■ **Page excerpt**:
+ + + + +

All of this was scaffolding for one monumental question: Who was responsible? Was it one person or more than one? What might happen next? We had no good leads. More than a hundred victims were in the hospital. Some of the victims were in a condition where they could talk to us. A few of them thought they’d seen someone acting suspicious. We had to get sketch artists to them.
Coordinating a crisis response on this scale, involving all these resources, requires prior experience of similar events. The job is teachable in only one way—by going through it. Crisis learning can’t be taught by a book. No link chart or algorithm could account for all its variables. Crisis learning happens only in relationship: by being part of the group whose job is to manage such urgent, gigantically intricate, high-stakes responses. On the day of this attack—the anniversary of the first battles of the American Revolution, the Battles of Lexington and Concord, commemorated as Patriots’ Day—I found myself in the middle of all these competing demands for attention and resources, in the role of go-between, pulled in many directions. The main reason I was ready was that I had been part of managing the response to such attacks for years.

+ + + + +

■ **Source material**:
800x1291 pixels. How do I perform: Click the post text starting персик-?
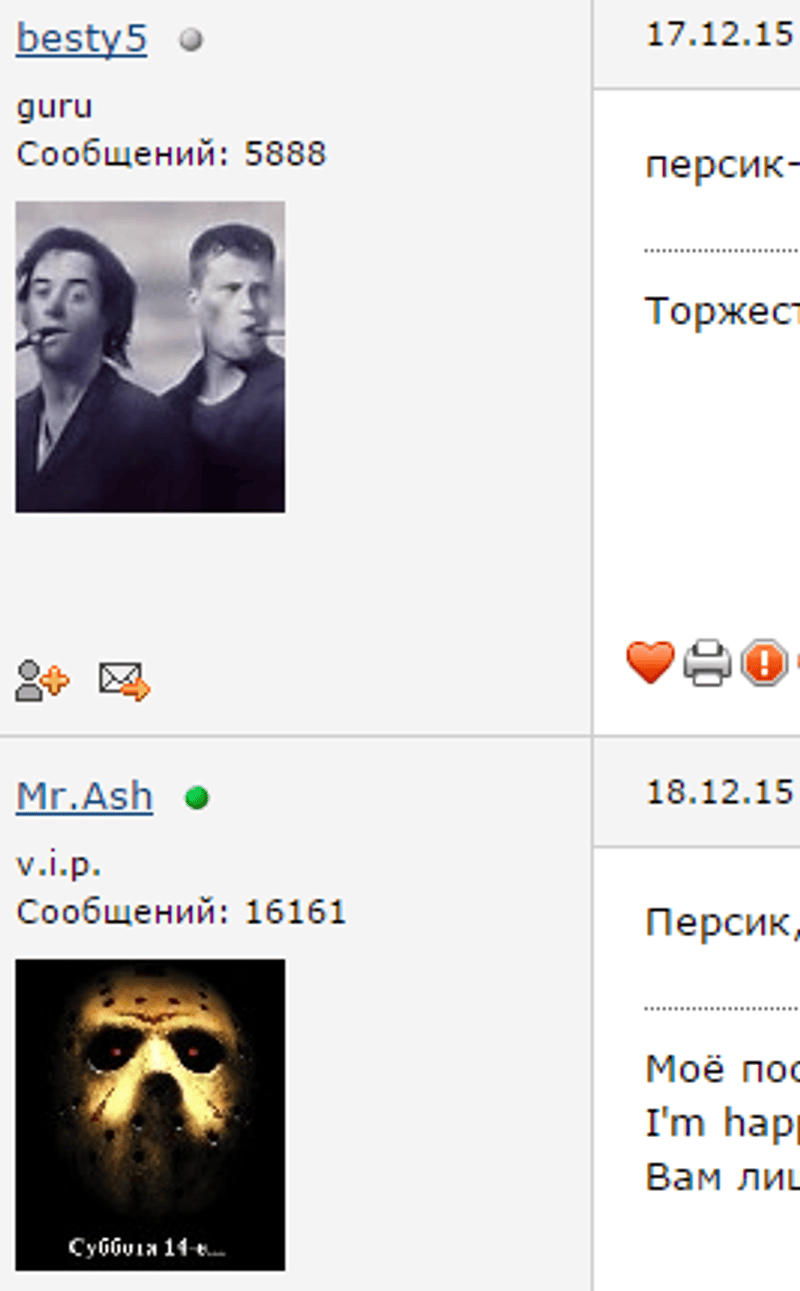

+ + + + +

■ **Required actions**:
- A) Retype the part of the crisis-response excerpt that starts with the words containing "Coordinating a crisis" and ends with "attacks for years.".
- B) According to the crisis-response excerpt, what commemoration fell on the day of the attack?

■ **Results for each task**:
- A)
Coordinating a crisis response on this scale, involving all these resources, requires prior experience of similar events. The job is teachable in only one way—by going through it. Crisis learning can’t be taught by a book. No link chart or algorithm could account for all its variables. Crisis learning happens only in relationship: by being part of the group whose job is to manage such urgent, gigantically intricate, high-stakes responses. On the day of this attack—the anniversary of the first battles of the American Revolution, the Battles of Lexington and Concord, commemorated as Patriots’ Day—I found myself in the middle of all these competing demands for attention and resources, in the role of go-between, pulled in many directions. The main reason I was ready was that I had been part of managing the response to such attacks for years.

- B) Patriots' Day, the anniversary of the Battles of Lexington and Concord.